(Exercise materials begins)
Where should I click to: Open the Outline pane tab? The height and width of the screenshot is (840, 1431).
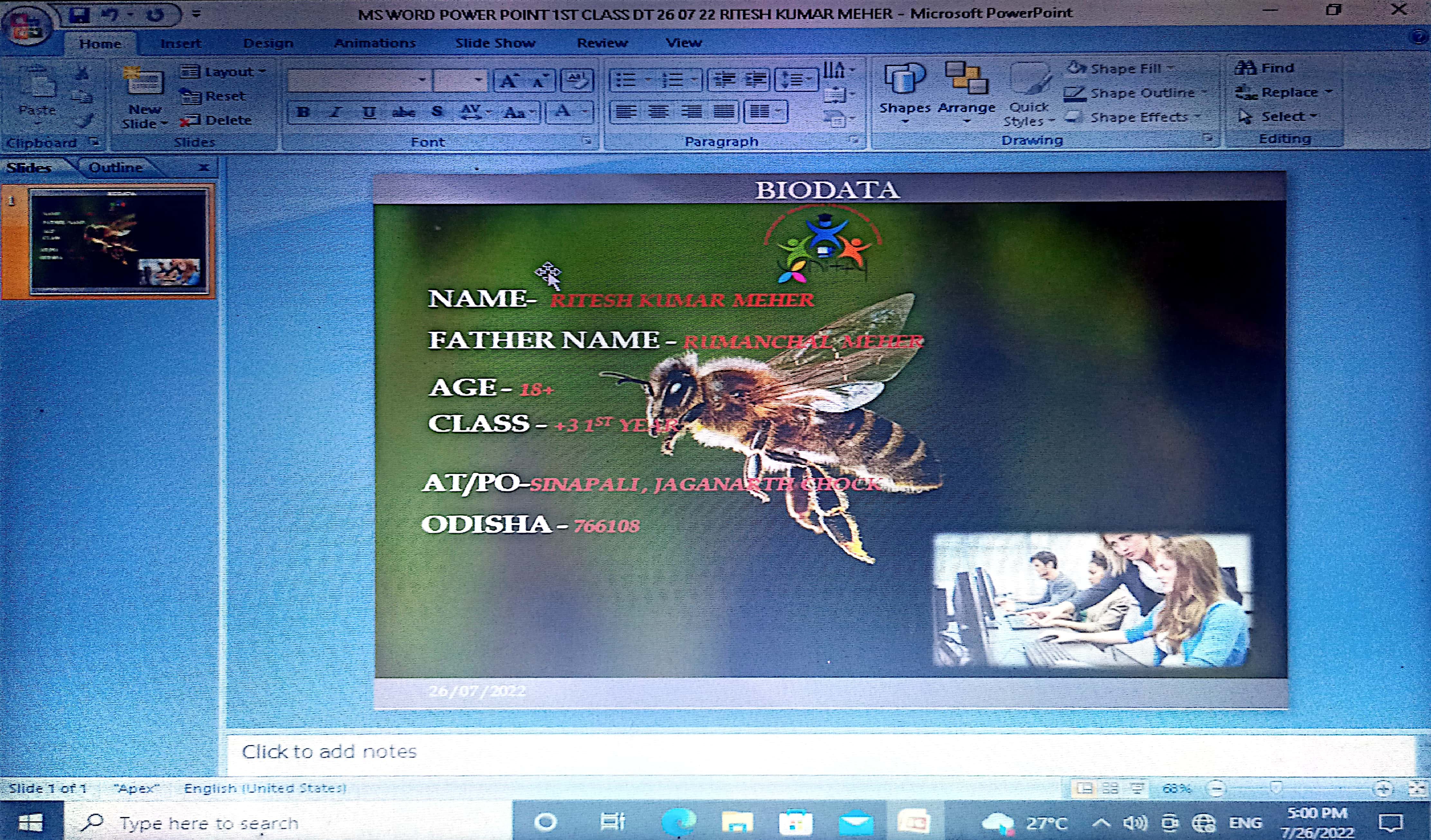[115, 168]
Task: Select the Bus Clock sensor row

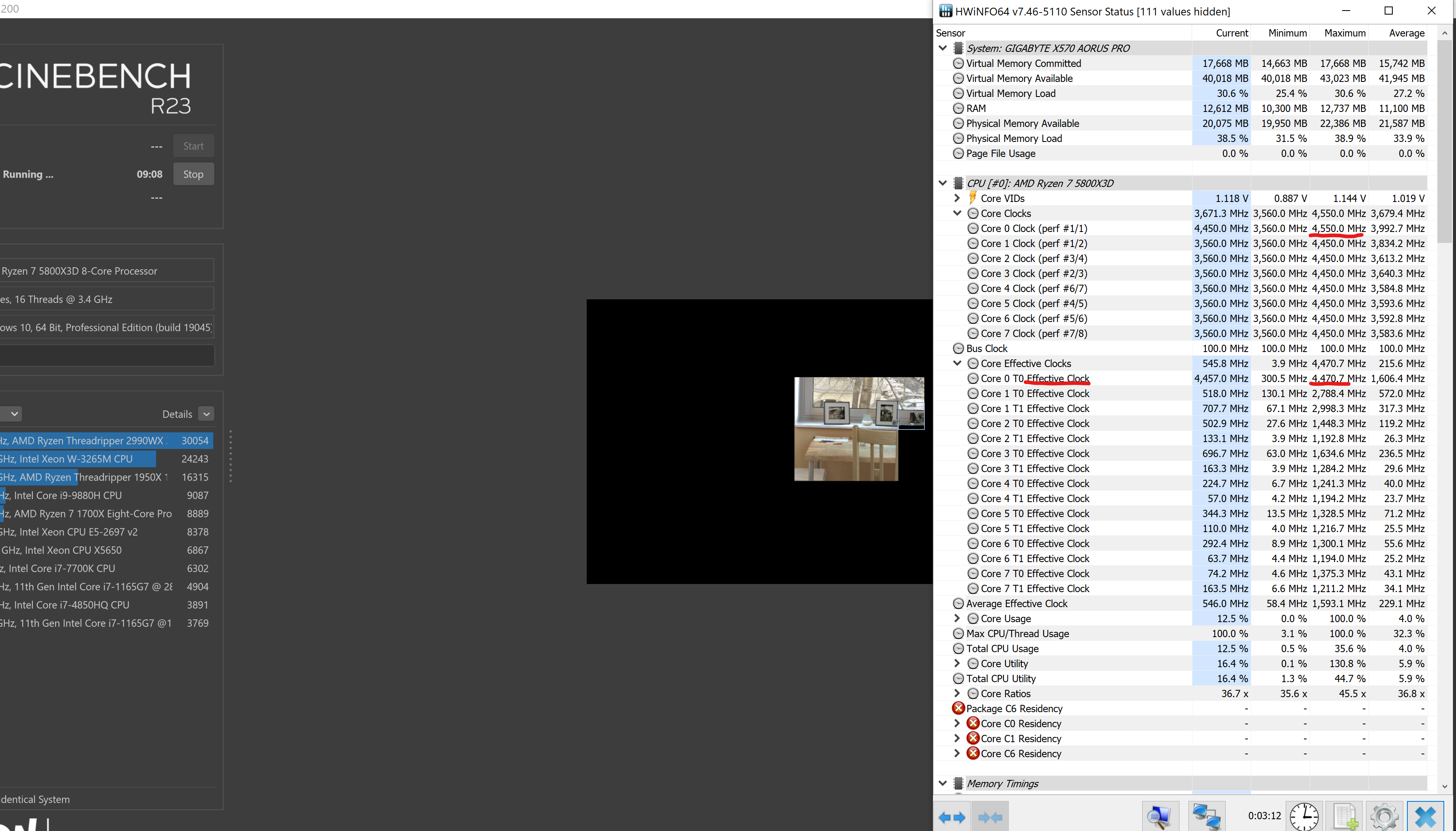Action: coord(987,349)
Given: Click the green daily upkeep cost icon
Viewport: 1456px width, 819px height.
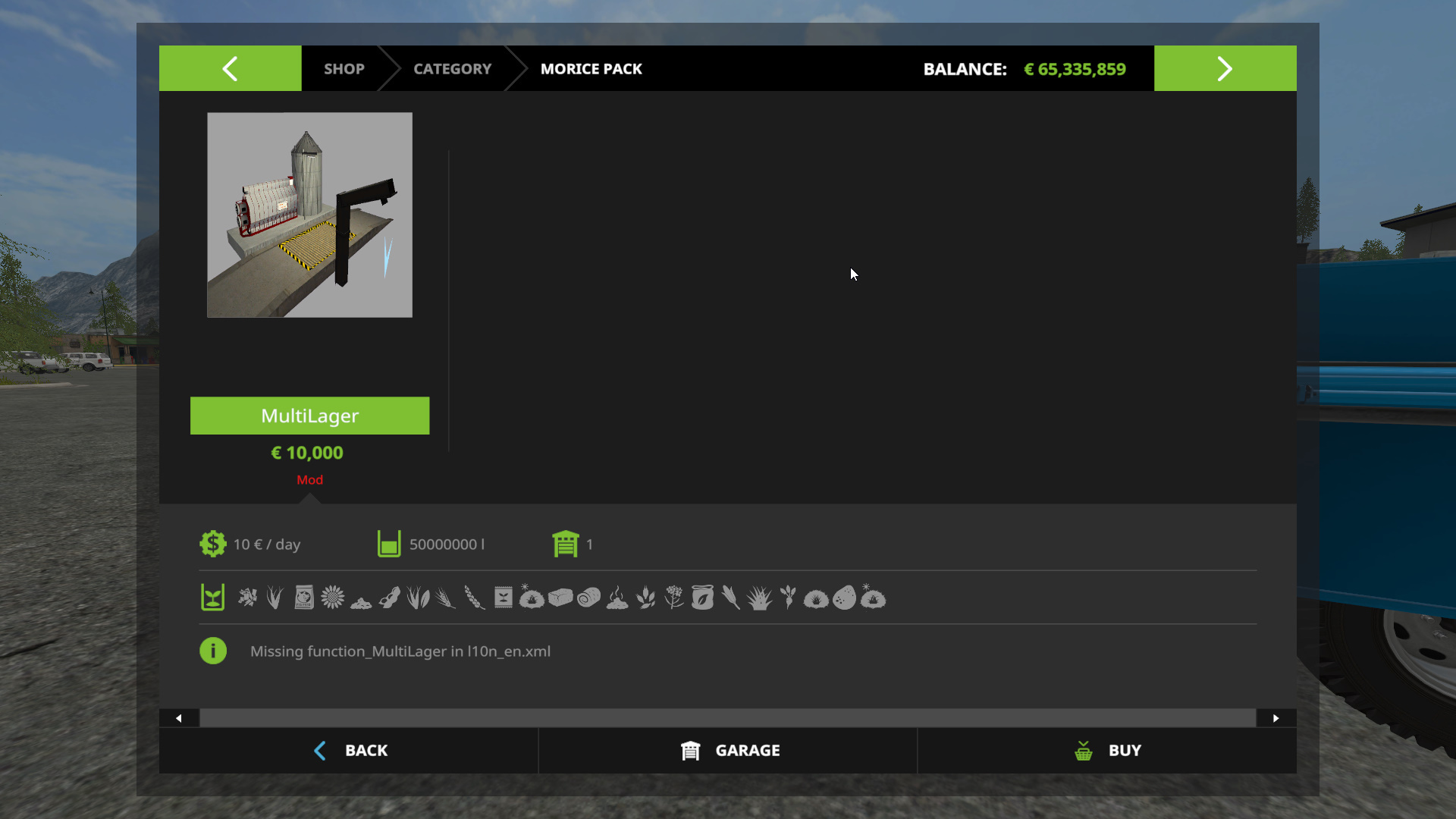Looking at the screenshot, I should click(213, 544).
(Exercise materials ends)
What is required: The finished copy should match the data above word for word and contain no pictures.

Output:
Where should I click to: Open the Outline pane tab? The height and width of the screenshot is (840, 1431).
[115, 168]
Task: Select the Bus Clock sensor row

Action: coord(987,349)
Given: Click the green daily upkeep cost icon
Viewport: 1456px width, 819px height.
Looking at the screenshot, I should click(213, 544).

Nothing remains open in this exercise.